_Dataset entries:_
-- begin --
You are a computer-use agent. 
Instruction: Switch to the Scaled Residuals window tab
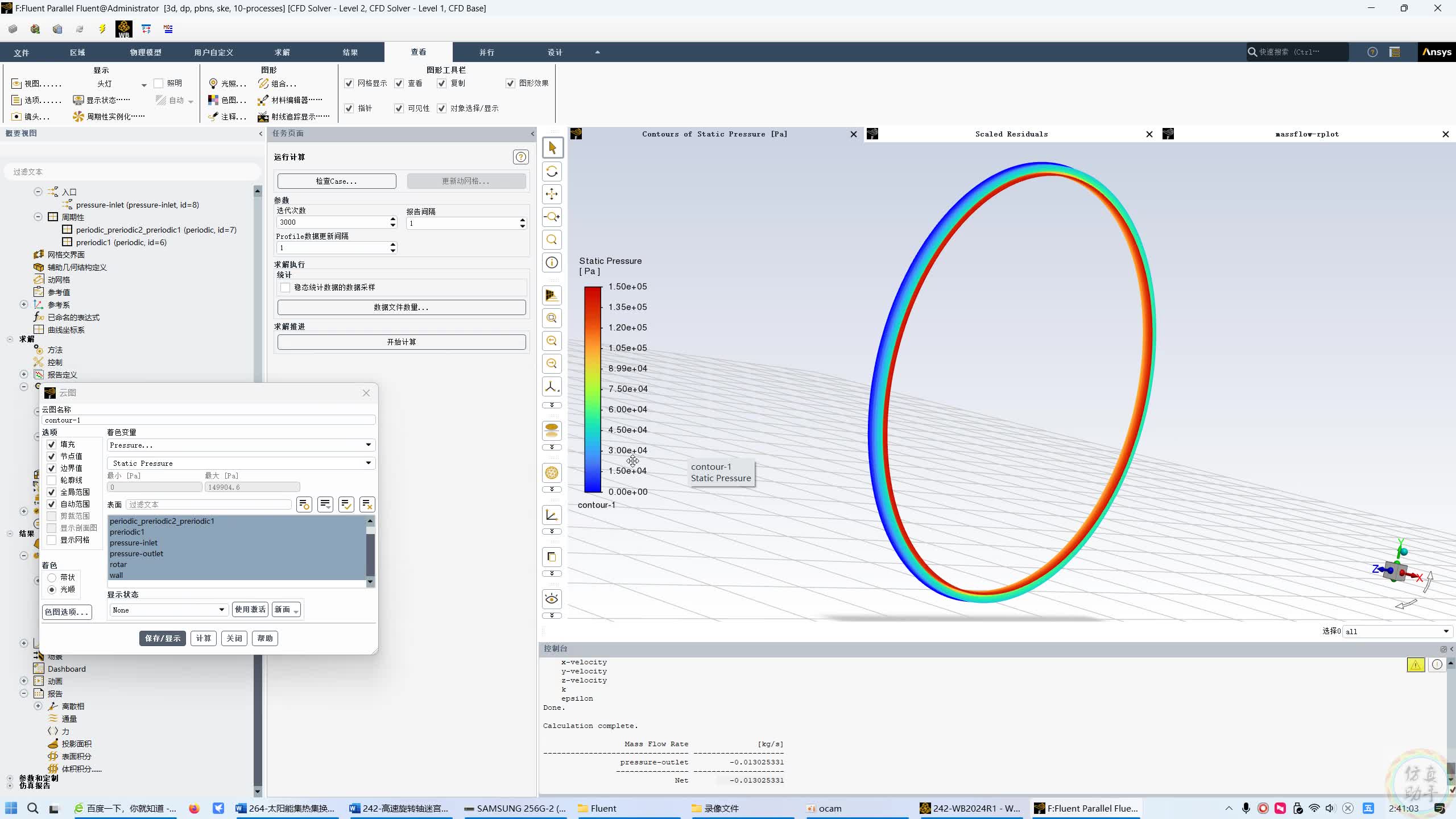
-- end --
-- begin --
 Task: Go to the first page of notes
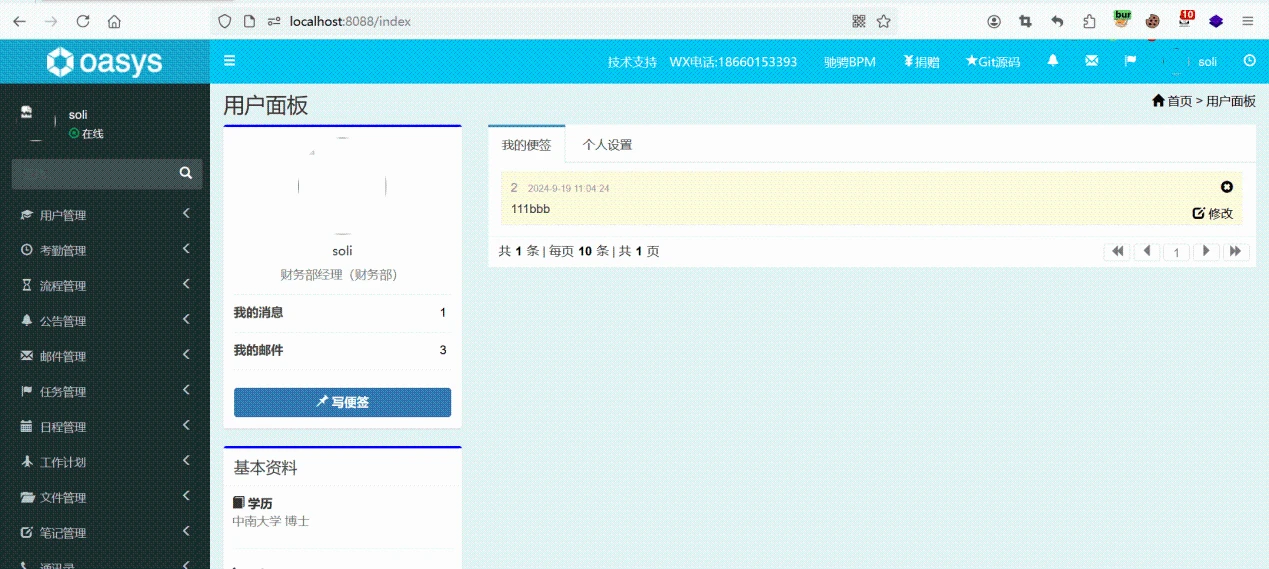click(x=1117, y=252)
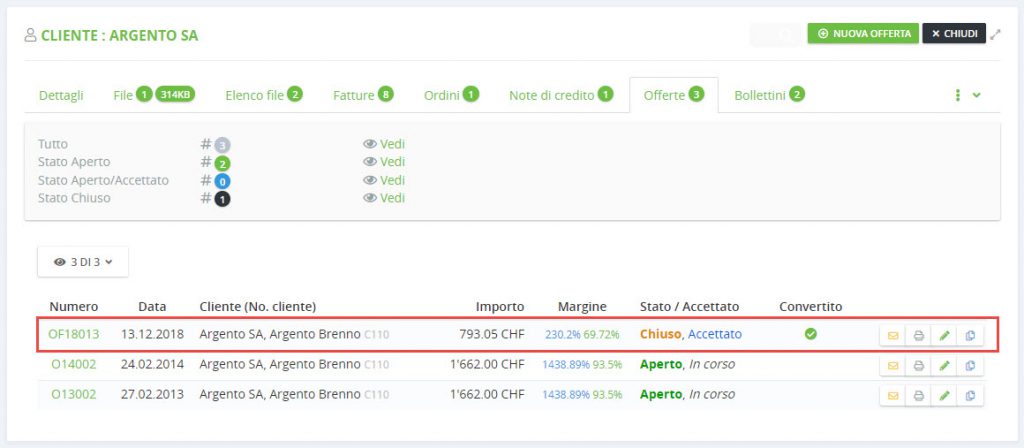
-- end --
-- begin --
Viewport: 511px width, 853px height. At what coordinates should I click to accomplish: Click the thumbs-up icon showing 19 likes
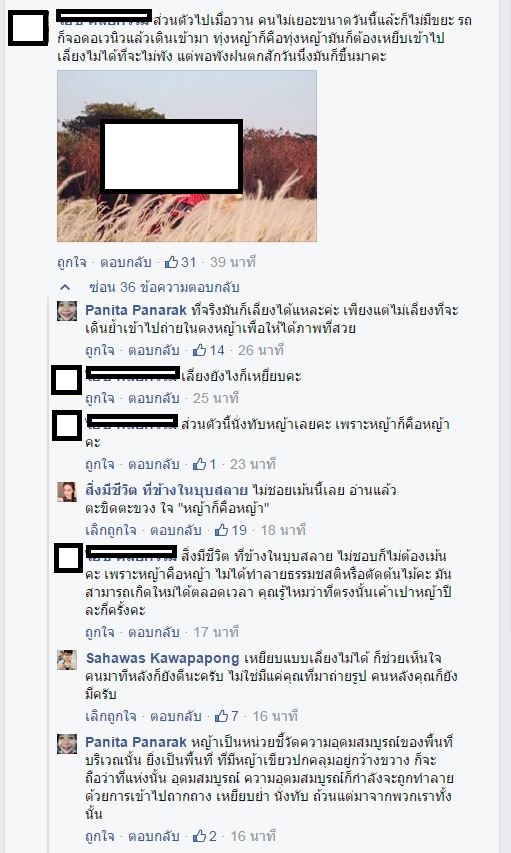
-- end --
_Task to carry out:_
Rewrite the part of the data that opens with the line containing "You are a computer-use agent." and closes with the line containing "Instruction: Switch to", swapping "Scaled Residuals" for "Standardized Residuals" and keeping everything else unchanged.

_Written solution:_
You are a computer-use agent. 
Instruction: Switch to the Standardized Residuals window tab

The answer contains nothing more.